Aclaradas las nuevas noticias  con Toñito y tras unos segundos de ojos desaliñados e incertidumbre silenciosa, el ambiente se relajó bastante y las chicas comenzaron a hablar entre ellas, reían en silencio a veces, a gritos otras, hubo un momento divino, sólo un instante, en que discutieron acaloradamente sobre si no sería mejor un francés que un griego y se impuso la idea primitiva en sus cerebros, hacer el amor de forma clásica. Brillaban sus ojos al pensar en alguien en concreto, un superhombre saliendo del armario de su cuarto o de sus sueños, bien afeitado y quizás cubierto con el tan ansiado vellocino de oro.

Luego, después de soportar tanto calor húmedo, estalló la tormenta, gruesas gotas chocaban con estrépito contra los pequeños ventanucos y el ambiente festivo se esfumó, y con ello todo rastro de armonía risueña y sana palabrería sexual. Las caras se tornaron mohínas, la rutina de los pedidos espesó los ojos y un silencio opresor canalizó el ambiente sofocante de la tormenta descargando su nube furiosamente enfermiza.

En los días siguientes, cuando la intensidad del trabajo hostigaba los nervios, yo sacaba a relucir el asunto de los anuncios, no como una argucia, sino espontáneamente, era una suerte de unión sexual que destensaba el ambiente.

Un día Lola, la limpiadora, con piel de cantera y ojos de nube pálida, a la que dejó su marido por otro hombre, se inventó su propio anuncio. Primero se hartó de reír sola, agarrándose con sus manos blanquísimas al borde del mostrador de madera abarrotada de multitud de nombres y corazones y astillada por los años, por otros tiempos, se doblaba en sucesivas convulsiones de risa y tal vez de llanto. Nosotros tardamos en adivinar qué le pasaba porque al principio pensábamos que se había atragantado, mientras ella seguía elucubrando sola por lo bajo:

Depilada, sin nada.

Te recibo desnuda.

Francés, griego y

bolas japonesas.

—¡Bolas japonesas!

Levantó la cabeza dubitativa y empezó a hacer toda clase de gestos, como para que la viéramos los demás y soltó: —¡Huevos a la flamenca! y será una cosa así más o menos —siguió gesticulando.

—Huevos a la flamenca —musité yo interrumpiéndola.

—¡Síii! —dijo Lola— ella posa la mano en sus… mientras él toca flamenco con la guitarra.

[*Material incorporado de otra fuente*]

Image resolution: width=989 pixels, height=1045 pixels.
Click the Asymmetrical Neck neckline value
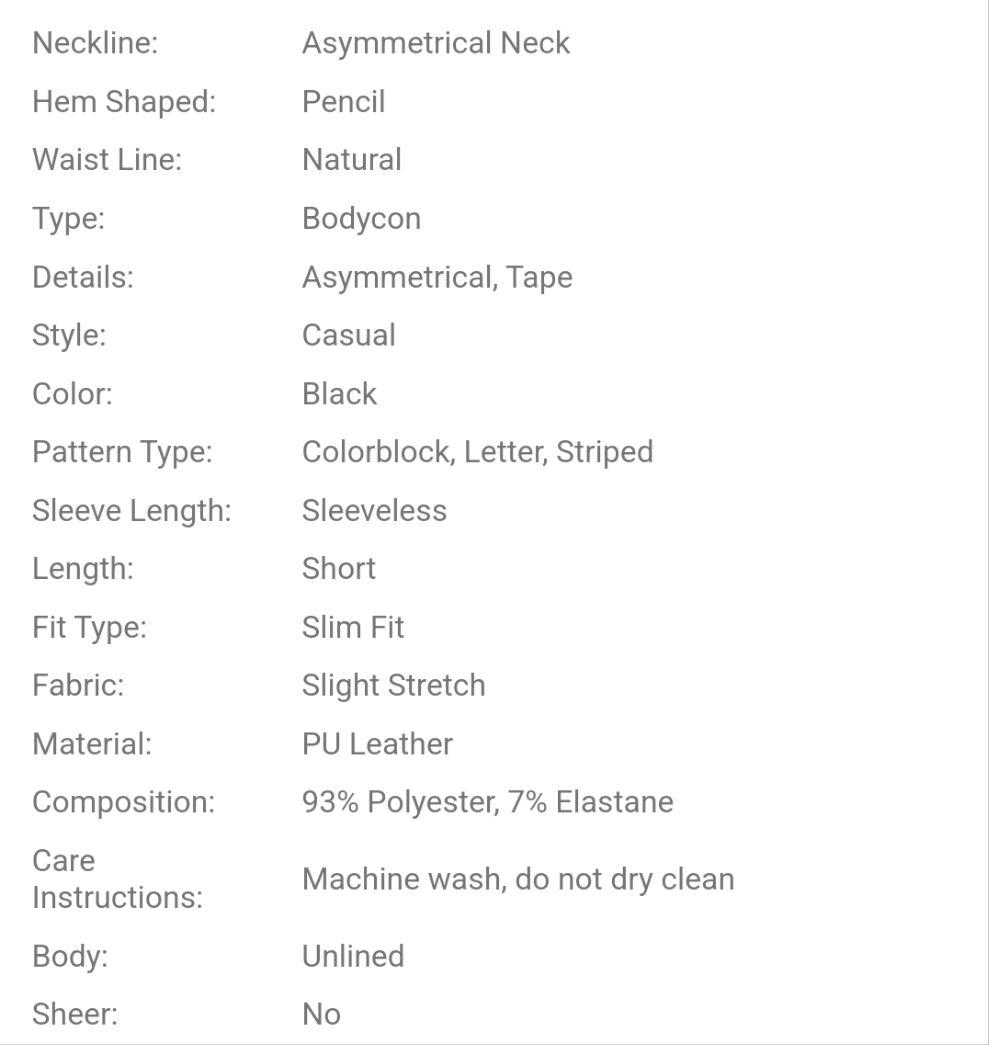tap(436, 44)
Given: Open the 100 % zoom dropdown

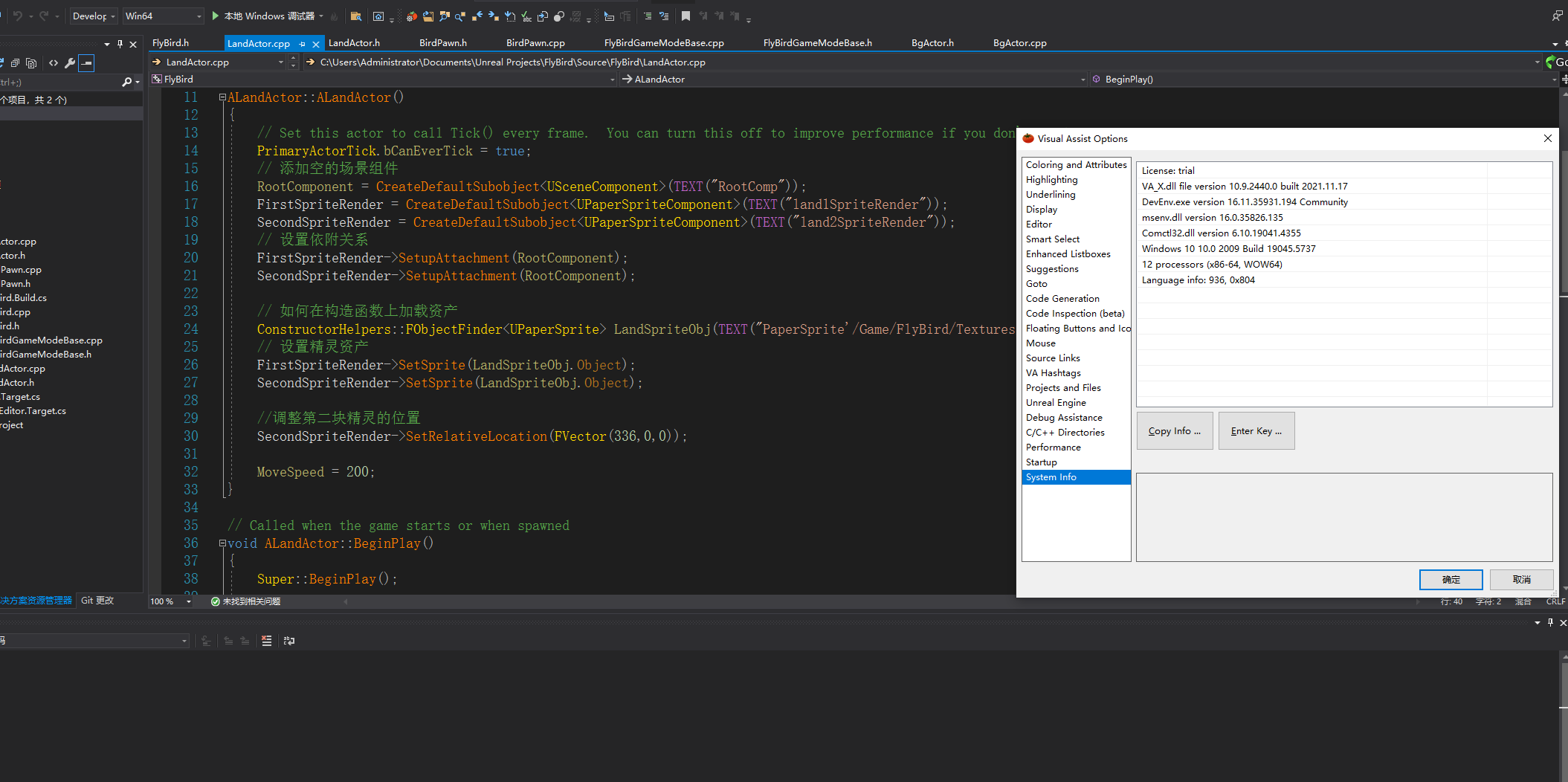Looking at the screenshot, I should (189, 601).
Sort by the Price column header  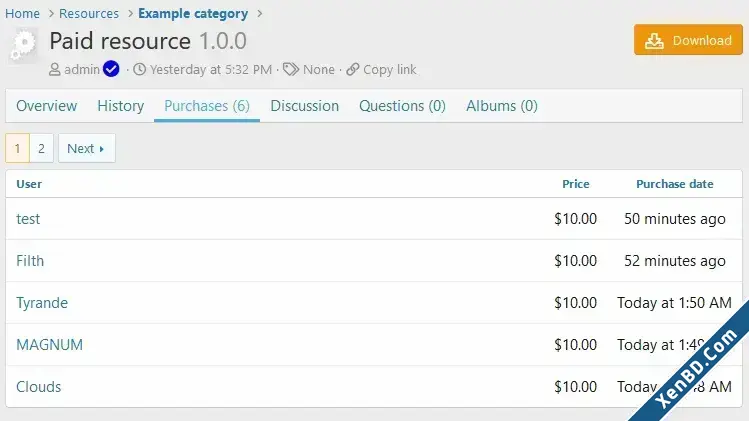(576, 184)
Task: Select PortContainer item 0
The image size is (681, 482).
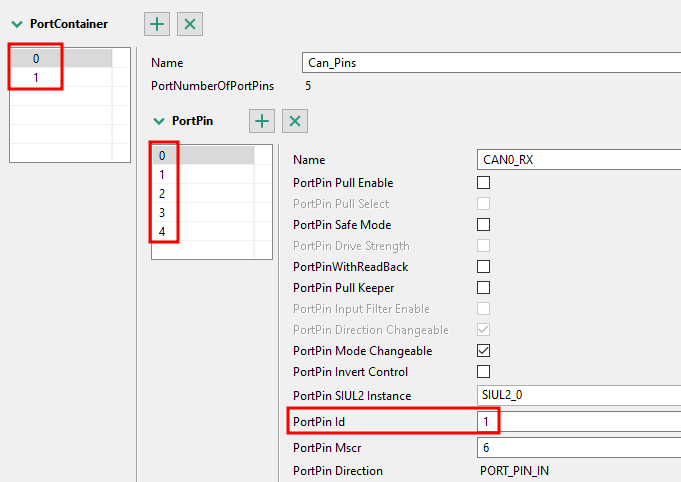Action: (x=36, y=59)
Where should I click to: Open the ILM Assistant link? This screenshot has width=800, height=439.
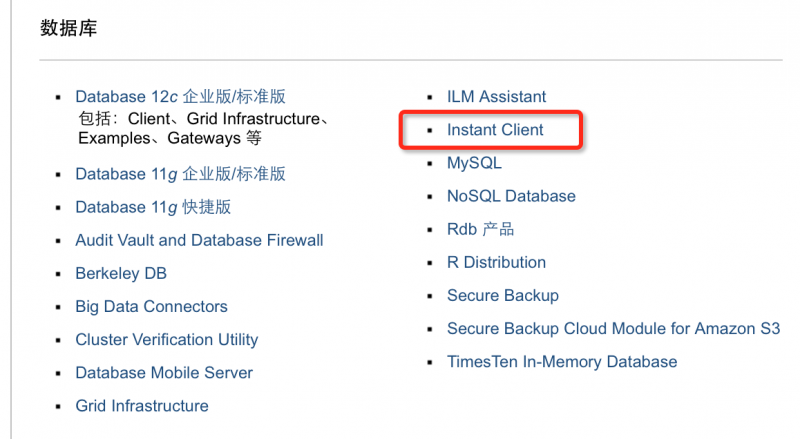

Todos reímos al unísono al imaginar la escena. Durante un larguísimo minuto nos olvidamos un poco de la triste realidad. Lola apoyada en un rincón del almacén lloraba a gritos, como gritan la vida los pájaros con cada nuevo amanecer.

Afuera, una nueva tormenta descargaba con fiereza inusitada, la lluvia golpeaba sin piedad la puerta de entrada de las mercancías. Daba la impresión de estar llamando, de querer entrar a cobijarse en nuestras miserias. El cielo carnoso estaba hecho añicos, el horizonte se había desteñido. Gotas de sudor resbalaban por mi cabeza para fundirse entre el mono de trabajo y mi ropa limpia. Un día más.

Ya no había esperanza en nuestros corazones. Las leyes que nos protegían laboralmente ya no existían, cubríamos los huecos de nuestra desnudez con los muertos, porque así son los despedidos, como muertos. Y hablábamos a solas con ellos porque ayer eran nuestros amigos y compañeros. De los doce fieles que me quedaban en el almacén, ya había cuatro despedidos, uno más esa misma semana, dos más a finales de mes, a otro le mandaban a la nave de San Martín y no quedaban ya más que cuatro conmigo. Solo Dios sabía qué pasaría. No me quedaban ánimos para pensar. Había dolor, y pena, y rabia. No sobreviviríamos.

Viernes, las tres menos cuarto, casi la hora de salir, en cualquier momento sonaría el teléfono, uno de nosotros sería despedido ese día.